There were pigeons all over the world at this point, and different regions had so many different ideas of what shape and color and pattern made a beautiful Pigeon! While some valued the appearance, others valued a unique areal performance or a more musical singing voice.
There are at least as many distinct breeds of pigeon now as there are of dog! I have heard that there are more, possibly even considerably more, but I don’t know enough about dog breed diversity to say for certain whether or not those assessments are accurate.
Their diversity so inspired Charles Darwin that his editors had to twist his arm to keep the Origin of Species from focusing almost entirely on them!
We have taken pigeons EVERYWHERE with us!
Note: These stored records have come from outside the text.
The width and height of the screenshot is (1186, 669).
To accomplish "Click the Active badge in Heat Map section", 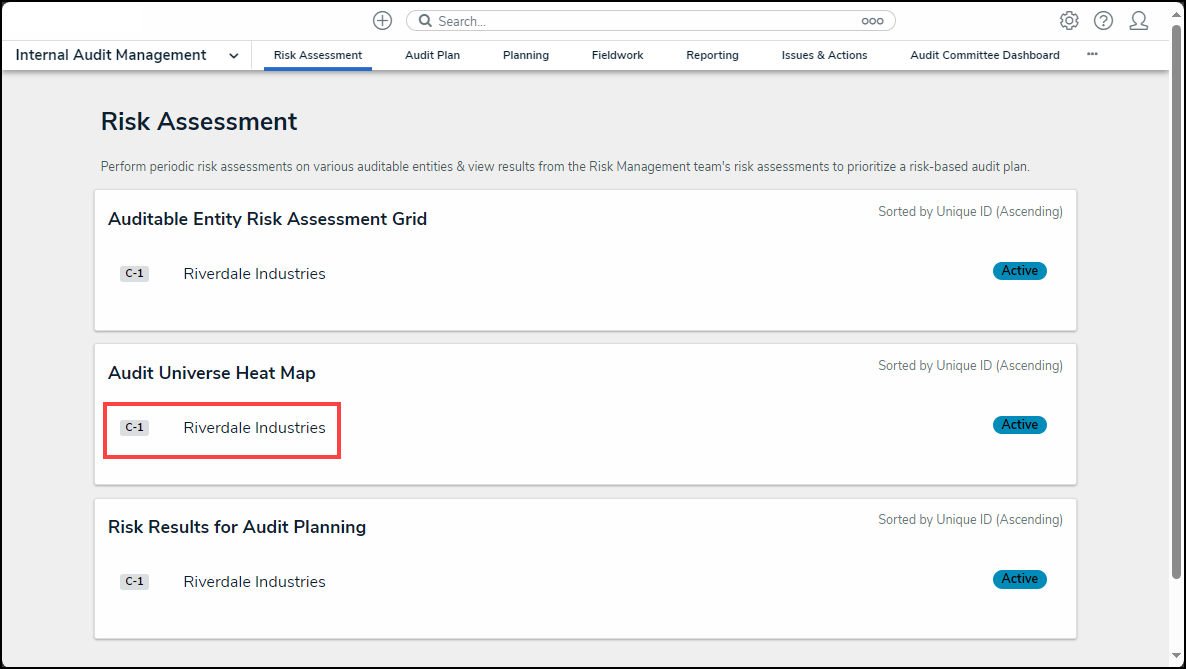I will coord(1019,425).
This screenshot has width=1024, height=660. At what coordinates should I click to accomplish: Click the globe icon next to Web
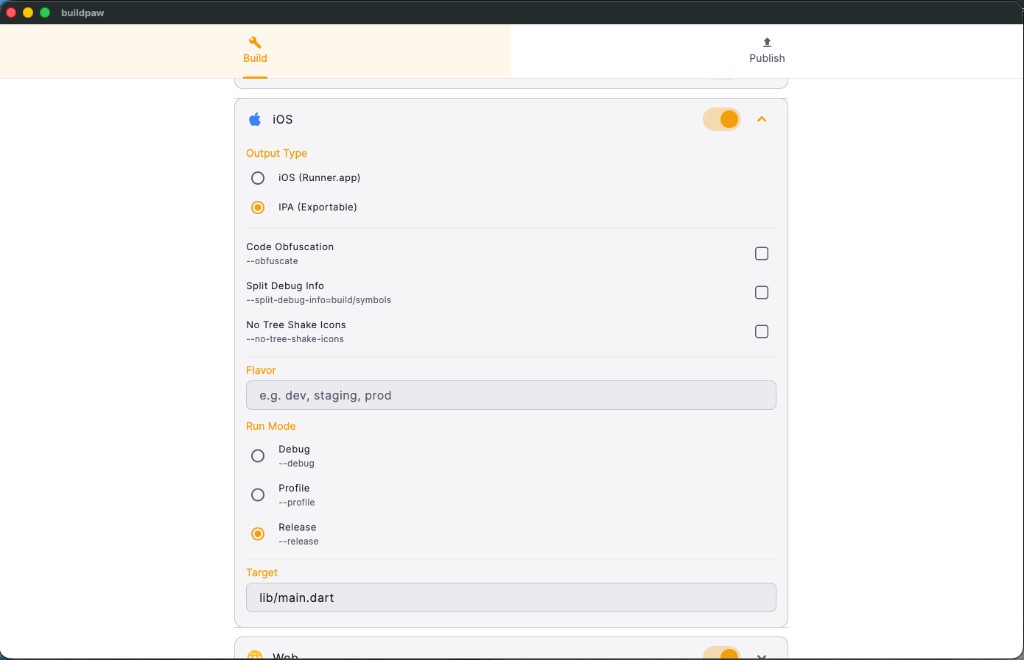pyautogui.click(x=254, y=655)
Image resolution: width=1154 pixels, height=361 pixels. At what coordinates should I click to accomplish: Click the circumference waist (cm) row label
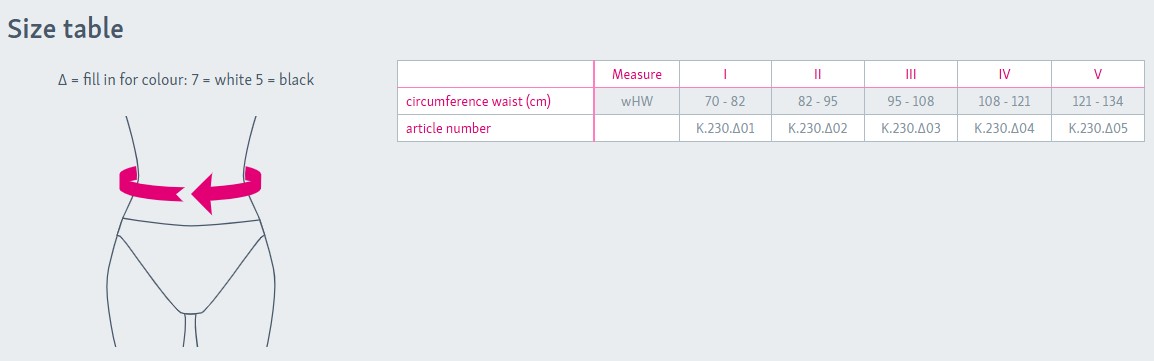tap(478, 101)
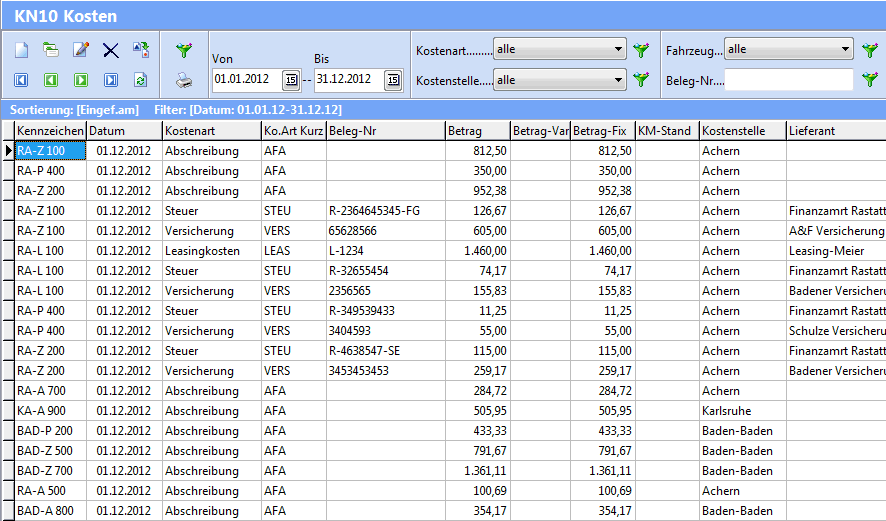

And when we loved and took care of them, everybody benefited.
But about 50 years ago was when technology caught up with and surpassed the speed of pigeon borne messages, and pigeons were slower with more expensive upkeep.
As previously stated, the military were not the only people who loved pigeons.
But a LOT of the people who kept them after the military phased them out in the US were immigrants and people of color. 
It was a status symbol not to need gardens or farms or livestock, so pigeon coops became associated largely with poor neighboorhoods and immigrants. 
As pigeons fell out of favor, and more and more ferals started living on the closest thing to a comfortable environment: Buildings. 
As they were fed by fewer and fewer people and had access to less and less grain, it became more common to see the white streaked splatters of the pure uric acid that pigeons excrete on an empty stomach.
Uric acid eats stone, concrete, asphalt, and especially metal.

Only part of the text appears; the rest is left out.